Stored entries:
-------

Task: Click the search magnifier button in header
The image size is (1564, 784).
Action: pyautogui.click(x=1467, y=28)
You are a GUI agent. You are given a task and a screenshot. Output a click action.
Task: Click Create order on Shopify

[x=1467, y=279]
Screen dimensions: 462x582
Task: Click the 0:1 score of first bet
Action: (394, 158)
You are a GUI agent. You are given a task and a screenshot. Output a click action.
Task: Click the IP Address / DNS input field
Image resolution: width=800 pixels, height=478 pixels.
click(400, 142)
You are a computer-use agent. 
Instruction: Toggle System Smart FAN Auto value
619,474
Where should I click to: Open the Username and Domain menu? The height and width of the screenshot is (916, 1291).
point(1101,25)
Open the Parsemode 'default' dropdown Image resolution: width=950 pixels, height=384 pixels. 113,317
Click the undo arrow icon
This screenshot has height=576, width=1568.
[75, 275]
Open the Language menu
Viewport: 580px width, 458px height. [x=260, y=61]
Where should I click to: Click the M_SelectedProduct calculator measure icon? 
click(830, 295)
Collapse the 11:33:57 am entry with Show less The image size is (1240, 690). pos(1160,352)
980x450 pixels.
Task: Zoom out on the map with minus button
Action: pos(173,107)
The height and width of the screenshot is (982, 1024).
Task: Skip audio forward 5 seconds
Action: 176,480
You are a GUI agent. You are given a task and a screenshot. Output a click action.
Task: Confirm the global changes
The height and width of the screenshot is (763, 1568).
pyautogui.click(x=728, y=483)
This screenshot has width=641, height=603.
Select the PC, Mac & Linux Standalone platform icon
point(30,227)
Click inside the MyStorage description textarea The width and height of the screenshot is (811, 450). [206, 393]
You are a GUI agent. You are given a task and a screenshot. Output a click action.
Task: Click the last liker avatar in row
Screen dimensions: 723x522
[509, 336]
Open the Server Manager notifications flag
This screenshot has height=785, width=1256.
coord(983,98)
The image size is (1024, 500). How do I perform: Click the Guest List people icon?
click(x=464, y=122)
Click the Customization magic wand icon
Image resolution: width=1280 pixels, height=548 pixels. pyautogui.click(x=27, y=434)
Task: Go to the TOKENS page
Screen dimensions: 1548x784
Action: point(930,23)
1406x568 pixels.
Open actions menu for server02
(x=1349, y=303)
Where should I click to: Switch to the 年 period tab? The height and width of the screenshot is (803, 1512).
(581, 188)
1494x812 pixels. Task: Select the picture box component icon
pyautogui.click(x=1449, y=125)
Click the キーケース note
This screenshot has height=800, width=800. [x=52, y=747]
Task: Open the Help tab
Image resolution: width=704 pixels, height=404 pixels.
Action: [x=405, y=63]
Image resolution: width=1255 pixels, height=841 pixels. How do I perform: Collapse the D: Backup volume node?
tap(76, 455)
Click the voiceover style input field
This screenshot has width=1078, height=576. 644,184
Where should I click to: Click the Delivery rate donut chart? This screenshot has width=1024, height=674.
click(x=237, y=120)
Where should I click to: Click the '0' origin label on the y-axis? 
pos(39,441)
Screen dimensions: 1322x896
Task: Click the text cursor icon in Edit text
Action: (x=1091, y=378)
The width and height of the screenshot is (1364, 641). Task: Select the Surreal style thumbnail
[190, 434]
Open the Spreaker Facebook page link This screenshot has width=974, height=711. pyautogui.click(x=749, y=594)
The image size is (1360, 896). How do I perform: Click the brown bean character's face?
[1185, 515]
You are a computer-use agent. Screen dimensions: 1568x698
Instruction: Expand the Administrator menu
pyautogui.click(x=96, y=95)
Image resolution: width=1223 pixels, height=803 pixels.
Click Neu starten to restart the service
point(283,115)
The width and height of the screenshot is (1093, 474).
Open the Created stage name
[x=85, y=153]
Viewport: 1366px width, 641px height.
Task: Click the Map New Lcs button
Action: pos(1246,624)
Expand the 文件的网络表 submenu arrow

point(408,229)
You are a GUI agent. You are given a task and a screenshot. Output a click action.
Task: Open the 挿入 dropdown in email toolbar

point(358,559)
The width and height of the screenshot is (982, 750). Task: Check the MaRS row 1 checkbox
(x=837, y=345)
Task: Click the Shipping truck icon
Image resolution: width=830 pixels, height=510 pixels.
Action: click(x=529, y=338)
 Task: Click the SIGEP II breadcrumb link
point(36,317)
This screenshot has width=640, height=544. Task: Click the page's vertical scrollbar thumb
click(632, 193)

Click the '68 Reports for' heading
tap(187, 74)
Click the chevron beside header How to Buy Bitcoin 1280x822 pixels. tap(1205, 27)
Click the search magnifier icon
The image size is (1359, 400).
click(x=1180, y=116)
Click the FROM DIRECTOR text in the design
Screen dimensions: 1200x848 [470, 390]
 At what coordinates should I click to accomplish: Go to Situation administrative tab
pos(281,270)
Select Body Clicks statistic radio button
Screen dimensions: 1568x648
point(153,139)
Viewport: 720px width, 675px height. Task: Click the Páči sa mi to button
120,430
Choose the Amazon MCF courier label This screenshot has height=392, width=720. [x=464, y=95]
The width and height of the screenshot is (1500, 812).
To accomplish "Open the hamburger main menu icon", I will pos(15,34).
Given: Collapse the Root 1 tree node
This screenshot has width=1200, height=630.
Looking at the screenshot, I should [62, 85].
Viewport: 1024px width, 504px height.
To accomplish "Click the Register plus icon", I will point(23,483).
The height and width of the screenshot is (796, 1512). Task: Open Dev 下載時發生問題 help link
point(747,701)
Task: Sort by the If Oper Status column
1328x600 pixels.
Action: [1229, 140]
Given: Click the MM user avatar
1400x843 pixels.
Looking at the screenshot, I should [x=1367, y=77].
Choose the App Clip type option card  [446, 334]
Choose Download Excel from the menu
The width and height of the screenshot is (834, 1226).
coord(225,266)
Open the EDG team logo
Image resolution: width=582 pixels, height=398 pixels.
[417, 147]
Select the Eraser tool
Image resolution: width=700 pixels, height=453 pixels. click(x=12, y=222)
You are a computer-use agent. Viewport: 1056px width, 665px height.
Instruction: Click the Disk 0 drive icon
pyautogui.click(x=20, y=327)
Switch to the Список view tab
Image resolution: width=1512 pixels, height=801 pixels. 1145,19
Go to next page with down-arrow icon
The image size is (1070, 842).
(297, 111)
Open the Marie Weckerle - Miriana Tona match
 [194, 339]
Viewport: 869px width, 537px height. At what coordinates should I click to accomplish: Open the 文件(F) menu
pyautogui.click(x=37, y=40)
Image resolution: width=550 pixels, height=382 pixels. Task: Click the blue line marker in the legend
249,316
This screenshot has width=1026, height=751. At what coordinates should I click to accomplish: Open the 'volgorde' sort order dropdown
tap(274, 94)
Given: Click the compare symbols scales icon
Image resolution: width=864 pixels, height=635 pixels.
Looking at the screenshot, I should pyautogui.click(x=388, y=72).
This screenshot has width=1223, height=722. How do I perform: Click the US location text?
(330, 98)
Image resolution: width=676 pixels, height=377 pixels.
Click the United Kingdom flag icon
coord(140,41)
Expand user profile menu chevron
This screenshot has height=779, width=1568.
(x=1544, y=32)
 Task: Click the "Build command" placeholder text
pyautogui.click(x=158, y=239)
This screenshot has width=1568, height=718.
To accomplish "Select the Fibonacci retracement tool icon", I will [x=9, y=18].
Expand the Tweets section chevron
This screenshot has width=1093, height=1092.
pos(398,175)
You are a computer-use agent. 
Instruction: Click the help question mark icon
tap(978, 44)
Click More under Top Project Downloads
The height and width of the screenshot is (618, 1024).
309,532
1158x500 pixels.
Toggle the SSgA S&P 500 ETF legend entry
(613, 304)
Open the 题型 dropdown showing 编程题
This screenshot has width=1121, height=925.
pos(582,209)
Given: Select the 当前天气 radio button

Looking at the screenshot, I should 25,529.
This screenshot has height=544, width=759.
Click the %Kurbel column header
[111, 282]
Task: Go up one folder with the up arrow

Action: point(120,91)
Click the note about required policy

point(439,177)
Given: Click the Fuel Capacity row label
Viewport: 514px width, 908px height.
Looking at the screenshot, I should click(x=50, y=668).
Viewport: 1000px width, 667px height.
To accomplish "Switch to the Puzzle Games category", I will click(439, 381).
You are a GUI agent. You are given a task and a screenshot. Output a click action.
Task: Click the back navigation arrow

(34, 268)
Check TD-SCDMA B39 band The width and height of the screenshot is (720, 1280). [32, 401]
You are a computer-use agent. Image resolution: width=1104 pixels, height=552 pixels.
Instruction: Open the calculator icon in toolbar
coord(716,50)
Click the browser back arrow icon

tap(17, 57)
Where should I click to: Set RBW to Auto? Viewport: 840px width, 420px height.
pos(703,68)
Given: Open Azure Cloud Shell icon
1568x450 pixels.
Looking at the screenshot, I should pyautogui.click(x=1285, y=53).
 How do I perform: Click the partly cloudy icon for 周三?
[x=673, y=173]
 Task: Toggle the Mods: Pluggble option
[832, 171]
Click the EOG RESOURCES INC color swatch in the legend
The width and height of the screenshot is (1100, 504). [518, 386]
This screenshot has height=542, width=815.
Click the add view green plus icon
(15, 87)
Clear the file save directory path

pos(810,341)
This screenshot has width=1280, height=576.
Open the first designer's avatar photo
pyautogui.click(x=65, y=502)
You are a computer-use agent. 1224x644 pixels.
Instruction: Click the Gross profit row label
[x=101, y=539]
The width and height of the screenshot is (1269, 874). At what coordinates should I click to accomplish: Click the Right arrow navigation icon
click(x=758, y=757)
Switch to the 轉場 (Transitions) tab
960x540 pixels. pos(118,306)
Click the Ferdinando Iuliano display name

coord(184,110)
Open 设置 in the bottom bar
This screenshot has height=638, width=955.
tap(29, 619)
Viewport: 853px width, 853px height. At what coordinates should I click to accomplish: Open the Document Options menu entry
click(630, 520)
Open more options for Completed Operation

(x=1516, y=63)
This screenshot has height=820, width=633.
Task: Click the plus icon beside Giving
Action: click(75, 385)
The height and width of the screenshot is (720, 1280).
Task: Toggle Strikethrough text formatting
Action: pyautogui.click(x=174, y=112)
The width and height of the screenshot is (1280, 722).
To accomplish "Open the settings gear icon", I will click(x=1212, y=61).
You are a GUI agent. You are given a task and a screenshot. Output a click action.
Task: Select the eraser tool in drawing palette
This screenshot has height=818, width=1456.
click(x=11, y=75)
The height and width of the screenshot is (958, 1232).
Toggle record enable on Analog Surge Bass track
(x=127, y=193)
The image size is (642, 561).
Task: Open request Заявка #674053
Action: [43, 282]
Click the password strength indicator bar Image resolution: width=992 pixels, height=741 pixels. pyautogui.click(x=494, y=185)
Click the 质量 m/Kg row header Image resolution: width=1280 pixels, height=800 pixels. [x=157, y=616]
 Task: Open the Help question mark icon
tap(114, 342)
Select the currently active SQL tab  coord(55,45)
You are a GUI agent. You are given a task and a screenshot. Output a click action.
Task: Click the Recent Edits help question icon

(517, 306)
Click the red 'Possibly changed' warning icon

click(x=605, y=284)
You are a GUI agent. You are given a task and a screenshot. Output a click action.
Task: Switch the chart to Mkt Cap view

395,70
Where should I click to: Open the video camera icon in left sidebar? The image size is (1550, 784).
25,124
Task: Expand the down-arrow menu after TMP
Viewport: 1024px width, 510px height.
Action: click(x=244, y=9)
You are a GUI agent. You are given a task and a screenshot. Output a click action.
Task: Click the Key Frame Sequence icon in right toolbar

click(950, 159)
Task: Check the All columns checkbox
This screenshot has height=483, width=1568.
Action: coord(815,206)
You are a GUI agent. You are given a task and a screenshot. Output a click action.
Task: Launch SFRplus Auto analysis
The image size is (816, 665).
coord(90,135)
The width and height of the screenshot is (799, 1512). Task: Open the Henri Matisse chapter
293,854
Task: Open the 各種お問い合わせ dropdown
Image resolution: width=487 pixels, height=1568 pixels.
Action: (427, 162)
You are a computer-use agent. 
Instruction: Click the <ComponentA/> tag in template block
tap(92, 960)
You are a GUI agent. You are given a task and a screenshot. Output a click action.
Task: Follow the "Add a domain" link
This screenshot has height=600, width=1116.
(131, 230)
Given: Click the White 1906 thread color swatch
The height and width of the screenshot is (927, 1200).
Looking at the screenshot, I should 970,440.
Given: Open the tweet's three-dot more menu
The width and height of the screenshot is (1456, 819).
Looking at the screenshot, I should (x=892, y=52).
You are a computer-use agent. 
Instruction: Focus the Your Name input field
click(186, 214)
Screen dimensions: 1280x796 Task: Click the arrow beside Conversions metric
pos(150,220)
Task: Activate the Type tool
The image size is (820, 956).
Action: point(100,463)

-------

- Your instructions -
Once the line with "Open the 题型 dropdown showing 编程题" is found in the records above, print exactly that line and every line after it through the line with "Viewport: 1000px width, 667px height.".

- Expected answer -
Open the 题型 dropdown showing 编程题
This screenshot has width=1121, height=925.
pos(582,209)
Given: Select the 当前天气 radio button

Looking at the screenshot, I should 25,529.
This screenshot has height=544, width=759.
Click the %Kurbel column header
[111, 282]
Task: Go up one folder with the up arrow

Action: point(120,91)
Click the note about required policy

point(439,177)
Given: Click the Fuel Capacity row label
Viewport: 514px width, 908px height.
Looking at the screenshot, I should click(x=50, y=668).
Viewport: 1000px width, 667px height.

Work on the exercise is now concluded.